***** Provided entries *****

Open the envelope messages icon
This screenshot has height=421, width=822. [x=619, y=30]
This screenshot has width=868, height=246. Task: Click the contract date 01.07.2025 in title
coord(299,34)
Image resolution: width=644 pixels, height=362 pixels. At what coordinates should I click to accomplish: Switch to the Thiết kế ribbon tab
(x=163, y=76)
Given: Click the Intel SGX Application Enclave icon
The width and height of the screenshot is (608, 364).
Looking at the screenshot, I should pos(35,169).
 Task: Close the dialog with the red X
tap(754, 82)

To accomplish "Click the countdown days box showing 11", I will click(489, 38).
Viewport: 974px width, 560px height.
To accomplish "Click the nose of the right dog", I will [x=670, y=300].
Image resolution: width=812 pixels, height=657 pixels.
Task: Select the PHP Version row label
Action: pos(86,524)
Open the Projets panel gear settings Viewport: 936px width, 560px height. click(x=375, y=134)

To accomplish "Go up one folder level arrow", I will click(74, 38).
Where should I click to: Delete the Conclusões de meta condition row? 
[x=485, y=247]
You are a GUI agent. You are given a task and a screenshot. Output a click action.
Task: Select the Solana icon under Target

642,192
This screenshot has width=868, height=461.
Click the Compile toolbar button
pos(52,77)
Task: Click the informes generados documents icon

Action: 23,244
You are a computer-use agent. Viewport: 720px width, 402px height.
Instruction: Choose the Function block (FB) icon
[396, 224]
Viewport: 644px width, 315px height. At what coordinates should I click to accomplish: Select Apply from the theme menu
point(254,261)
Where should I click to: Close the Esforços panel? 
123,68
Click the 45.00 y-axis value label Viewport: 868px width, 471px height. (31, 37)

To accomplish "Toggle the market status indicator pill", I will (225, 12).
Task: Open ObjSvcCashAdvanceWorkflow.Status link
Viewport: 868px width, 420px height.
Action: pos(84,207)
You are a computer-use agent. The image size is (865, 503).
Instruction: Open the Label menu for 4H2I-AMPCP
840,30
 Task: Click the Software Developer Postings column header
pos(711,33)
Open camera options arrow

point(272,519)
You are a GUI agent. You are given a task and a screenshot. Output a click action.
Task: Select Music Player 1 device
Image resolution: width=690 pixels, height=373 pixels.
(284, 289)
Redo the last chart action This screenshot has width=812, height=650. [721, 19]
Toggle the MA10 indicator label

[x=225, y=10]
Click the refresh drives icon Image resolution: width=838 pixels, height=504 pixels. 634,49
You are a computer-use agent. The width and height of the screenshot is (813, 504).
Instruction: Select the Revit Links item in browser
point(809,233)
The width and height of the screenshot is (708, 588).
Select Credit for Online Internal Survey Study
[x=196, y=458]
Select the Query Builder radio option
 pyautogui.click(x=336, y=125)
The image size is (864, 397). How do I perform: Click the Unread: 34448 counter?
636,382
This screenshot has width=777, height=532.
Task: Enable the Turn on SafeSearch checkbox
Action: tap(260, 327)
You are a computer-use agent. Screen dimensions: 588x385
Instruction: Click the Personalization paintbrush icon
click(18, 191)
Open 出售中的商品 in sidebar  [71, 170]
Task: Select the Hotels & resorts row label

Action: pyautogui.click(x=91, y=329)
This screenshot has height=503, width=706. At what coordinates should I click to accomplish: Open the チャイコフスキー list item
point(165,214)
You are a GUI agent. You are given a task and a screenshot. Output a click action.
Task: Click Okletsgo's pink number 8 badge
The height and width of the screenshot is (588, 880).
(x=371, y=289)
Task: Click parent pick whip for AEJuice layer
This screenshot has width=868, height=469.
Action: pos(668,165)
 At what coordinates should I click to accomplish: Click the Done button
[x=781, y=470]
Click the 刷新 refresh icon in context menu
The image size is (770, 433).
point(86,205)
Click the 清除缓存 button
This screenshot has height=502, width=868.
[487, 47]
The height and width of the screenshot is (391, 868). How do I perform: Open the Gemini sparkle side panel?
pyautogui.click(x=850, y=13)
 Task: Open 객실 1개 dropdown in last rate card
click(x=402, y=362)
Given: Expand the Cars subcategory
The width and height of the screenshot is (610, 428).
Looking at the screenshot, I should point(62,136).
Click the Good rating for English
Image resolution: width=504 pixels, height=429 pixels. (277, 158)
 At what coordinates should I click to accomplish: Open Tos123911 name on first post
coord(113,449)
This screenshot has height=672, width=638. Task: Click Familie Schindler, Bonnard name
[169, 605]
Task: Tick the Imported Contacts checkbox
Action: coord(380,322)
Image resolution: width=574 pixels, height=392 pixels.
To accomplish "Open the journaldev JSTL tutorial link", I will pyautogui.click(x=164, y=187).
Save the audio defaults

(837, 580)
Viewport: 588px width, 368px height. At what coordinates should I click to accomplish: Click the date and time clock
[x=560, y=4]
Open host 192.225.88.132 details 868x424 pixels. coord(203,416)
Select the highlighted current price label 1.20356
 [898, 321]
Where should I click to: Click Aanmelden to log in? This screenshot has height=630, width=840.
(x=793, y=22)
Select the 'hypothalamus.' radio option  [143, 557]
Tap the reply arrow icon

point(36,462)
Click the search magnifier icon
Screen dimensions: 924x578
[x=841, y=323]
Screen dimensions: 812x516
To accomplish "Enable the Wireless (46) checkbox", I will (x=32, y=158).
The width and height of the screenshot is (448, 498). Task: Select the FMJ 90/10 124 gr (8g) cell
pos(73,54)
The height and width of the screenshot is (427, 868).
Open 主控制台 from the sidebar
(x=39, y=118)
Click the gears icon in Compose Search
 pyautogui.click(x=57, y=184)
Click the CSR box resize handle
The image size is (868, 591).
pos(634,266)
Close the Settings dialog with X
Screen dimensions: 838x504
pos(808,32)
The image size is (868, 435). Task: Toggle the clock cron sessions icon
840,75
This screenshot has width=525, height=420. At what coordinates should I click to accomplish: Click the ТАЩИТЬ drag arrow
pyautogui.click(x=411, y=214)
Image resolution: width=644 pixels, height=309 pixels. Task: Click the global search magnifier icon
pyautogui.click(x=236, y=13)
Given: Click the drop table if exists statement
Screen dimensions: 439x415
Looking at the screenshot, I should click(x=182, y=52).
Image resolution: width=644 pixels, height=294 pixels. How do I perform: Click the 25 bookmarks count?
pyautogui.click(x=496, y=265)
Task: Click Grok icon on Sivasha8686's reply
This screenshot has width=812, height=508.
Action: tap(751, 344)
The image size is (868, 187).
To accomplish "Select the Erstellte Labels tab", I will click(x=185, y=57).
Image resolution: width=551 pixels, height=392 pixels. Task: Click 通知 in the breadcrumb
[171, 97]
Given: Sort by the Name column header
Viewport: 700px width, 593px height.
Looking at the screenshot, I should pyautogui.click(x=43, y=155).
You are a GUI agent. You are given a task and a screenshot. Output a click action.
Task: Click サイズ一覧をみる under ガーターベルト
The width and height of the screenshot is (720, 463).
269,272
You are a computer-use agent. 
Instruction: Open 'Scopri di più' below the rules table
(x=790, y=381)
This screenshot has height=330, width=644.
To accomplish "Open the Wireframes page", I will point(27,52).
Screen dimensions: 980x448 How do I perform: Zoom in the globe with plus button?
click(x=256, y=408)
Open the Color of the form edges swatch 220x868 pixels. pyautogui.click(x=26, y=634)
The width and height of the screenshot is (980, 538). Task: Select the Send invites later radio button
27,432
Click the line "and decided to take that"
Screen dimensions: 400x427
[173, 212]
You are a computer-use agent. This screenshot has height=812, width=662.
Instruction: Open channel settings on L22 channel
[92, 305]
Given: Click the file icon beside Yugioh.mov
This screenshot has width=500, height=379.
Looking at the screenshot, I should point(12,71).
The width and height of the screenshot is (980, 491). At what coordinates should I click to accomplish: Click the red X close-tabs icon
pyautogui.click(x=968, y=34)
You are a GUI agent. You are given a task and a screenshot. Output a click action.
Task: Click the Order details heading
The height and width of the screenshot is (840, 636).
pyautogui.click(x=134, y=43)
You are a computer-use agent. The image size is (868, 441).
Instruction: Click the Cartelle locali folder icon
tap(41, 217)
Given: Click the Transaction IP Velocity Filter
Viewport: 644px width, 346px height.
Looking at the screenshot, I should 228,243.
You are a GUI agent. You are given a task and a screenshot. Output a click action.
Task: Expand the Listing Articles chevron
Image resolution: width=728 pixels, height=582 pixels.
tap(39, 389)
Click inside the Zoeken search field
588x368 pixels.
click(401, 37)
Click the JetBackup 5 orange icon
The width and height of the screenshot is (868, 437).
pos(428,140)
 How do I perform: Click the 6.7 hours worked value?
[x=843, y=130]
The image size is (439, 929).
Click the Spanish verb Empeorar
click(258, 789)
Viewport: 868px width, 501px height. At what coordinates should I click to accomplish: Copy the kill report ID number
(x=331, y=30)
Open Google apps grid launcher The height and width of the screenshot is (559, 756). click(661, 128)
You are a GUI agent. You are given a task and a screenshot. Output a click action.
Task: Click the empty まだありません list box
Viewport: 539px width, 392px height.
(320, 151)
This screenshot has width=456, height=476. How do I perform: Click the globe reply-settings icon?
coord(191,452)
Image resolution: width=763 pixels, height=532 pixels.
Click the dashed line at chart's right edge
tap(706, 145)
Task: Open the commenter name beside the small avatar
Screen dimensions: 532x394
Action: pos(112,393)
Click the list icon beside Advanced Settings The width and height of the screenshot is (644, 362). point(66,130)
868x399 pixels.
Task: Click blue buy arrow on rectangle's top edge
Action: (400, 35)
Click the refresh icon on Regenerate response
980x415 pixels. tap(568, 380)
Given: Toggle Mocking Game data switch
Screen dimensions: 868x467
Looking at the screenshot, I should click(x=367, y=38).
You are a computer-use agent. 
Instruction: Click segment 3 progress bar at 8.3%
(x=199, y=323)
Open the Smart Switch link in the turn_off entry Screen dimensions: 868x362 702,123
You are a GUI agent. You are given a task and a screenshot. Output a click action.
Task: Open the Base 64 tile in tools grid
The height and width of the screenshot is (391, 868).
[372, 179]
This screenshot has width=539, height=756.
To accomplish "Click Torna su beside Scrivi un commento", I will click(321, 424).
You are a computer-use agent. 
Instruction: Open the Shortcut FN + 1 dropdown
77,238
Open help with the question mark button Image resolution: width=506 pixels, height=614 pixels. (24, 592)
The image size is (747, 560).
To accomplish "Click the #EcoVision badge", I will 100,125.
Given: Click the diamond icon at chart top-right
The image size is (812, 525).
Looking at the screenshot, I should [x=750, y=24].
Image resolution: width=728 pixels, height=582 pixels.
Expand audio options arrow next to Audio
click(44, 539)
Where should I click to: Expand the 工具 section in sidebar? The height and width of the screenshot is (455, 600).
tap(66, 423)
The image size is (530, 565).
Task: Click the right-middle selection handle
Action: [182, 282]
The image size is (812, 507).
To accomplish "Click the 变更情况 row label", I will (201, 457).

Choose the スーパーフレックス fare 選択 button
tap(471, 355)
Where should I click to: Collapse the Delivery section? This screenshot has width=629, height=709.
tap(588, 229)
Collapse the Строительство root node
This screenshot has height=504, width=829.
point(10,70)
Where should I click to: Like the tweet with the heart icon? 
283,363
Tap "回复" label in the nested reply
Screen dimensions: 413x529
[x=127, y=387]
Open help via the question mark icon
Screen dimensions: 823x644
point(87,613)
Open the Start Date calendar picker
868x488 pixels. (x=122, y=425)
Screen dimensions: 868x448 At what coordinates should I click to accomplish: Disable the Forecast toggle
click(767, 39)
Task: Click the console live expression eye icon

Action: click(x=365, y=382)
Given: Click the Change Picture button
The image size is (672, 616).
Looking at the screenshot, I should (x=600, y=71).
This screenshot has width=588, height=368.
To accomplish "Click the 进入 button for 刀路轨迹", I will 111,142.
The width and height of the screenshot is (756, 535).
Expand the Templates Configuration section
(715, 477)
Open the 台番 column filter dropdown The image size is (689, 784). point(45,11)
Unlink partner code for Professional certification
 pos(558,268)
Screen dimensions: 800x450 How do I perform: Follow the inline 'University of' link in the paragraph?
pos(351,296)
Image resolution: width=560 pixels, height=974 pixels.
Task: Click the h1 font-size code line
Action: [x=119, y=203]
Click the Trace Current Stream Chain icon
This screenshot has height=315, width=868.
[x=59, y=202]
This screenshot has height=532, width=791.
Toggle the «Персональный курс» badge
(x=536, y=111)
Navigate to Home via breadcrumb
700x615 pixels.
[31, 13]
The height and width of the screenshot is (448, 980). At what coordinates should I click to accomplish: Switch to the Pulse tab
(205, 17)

*****

**Assignment:**
Search the data for the string "grid". List each line that has it.

**Exercise output:**
Open Google apps grid launcher The height and width of the screenshot is (559, 756). click(661, 128)
Task: Open the Base 64 tile in tools grid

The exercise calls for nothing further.